Attackers are exploiting two Microsoft Defender vulnerabilities (CVE-2026-41091 and CVE-2026-45498), Microsoft acknowledged and CISA confirmed by adding them to its Known Exploited Vulnerabilities catalog.

The vulnerabilities

CVE-2026-41091 allows for local privilege elevation (LPE), and is caused by the Microsoft Malware Protection Engine improperly resolving links before accessing files. “An attacker who successfully exploited this vulnerability could gain SYSTEM privileges,” Microsoft noted.

CVE-2026-45498 can cause a denial-of-service (DoS) state, i.e., it can be used to prevent Microsoft Defender from working as it should.

Both vulnerabilities are publicly disclosed and have been observed being exploited in the wild, Microsoft says.

CVE-2026-41091, along a third Microsoft Defender remote code execution vulnerability (CVE-2026-45584), affect Microsoft Malware Protection Engine v1.26030.3008, and have been fixed in v1.1.26040.8.
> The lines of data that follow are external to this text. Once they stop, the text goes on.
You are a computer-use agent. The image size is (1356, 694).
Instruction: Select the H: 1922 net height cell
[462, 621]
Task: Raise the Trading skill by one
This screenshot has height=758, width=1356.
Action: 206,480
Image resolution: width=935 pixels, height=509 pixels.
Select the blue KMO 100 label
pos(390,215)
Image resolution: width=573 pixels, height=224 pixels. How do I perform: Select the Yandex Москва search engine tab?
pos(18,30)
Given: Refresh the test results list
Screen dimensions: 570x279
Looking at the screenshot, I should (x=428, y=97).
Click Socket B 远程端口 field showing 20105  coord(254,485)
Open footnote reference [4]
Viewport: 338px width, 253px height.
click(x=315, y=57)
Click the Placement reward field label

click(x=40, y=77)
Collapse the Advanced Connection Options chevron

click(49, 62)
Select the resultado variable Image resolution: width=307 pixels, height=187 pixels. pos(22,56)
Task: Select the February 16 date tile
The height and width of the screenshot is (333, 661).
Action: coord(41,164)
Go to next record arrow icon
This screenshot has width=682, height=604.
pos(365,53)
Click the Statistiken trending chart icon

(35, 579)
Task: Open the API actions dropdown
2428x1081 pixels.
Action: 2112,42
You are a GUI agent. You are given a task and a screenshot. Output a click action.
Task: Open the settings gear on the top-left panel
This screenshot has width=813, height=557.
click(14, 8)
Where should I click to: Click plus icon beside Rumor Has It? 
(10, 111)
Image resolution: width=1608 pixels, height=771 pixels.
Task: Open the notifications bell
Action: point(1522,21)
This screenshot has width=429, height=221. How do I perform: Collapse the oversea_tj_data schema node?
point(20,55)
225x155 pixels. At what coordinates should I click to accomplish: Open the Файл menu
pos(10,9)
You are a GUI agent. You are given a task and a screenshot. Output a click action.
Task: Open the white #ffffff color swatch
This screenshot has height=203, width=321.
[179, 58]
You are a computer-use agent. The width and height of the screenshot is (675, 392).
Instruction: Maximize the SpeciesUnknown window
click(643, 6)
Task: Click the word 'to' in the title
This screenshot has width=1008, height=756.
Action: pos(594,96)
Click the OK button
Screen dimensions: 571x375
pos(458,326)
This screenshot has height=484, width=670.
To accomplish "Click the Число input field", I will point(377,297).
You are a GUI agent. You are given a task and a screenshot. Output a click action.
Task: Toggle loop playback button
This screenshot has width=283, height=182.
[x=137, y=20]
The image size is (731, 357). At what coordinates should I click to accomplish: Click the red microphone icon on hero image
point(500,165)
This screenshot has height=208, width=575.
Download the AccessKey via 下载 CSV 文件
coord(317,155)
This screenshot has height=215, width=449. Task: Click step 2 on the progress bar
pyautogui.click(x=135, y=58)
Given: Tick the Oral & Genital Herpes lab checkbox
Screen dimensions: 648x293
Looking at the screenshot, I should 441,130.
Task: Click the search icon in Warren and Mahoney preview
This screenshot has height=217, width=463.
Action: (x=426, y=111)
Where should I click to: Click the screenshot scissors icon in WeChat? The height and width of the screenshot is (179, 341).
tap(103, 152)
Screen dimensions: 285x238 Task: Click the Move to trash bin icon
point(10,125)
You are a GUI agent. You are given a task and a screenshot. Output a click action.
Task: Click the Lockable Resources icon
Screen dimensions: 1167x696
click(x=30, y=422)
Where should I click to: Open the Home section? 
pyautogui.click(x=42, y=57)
CVE-2026-45498 affects Microsoft Defender Antimalware Platform, “a collection of user-mode binaries (…) and kernel-mode drivers that run on top of Windows to keep devices protected against new and prevalent threats”, and has been fixed in v4.18.26040.7.

“For enterprise deployments as well as end users, the default configuration in Microsoft antimalware software helps ensure that malware definitions and the Microsoft Malware Protection Engine are kept up to date automatically,” Microsoft noted, and said that this Malware Protection Engine update also “includes defense-in-depth updates to help improve security-related features.”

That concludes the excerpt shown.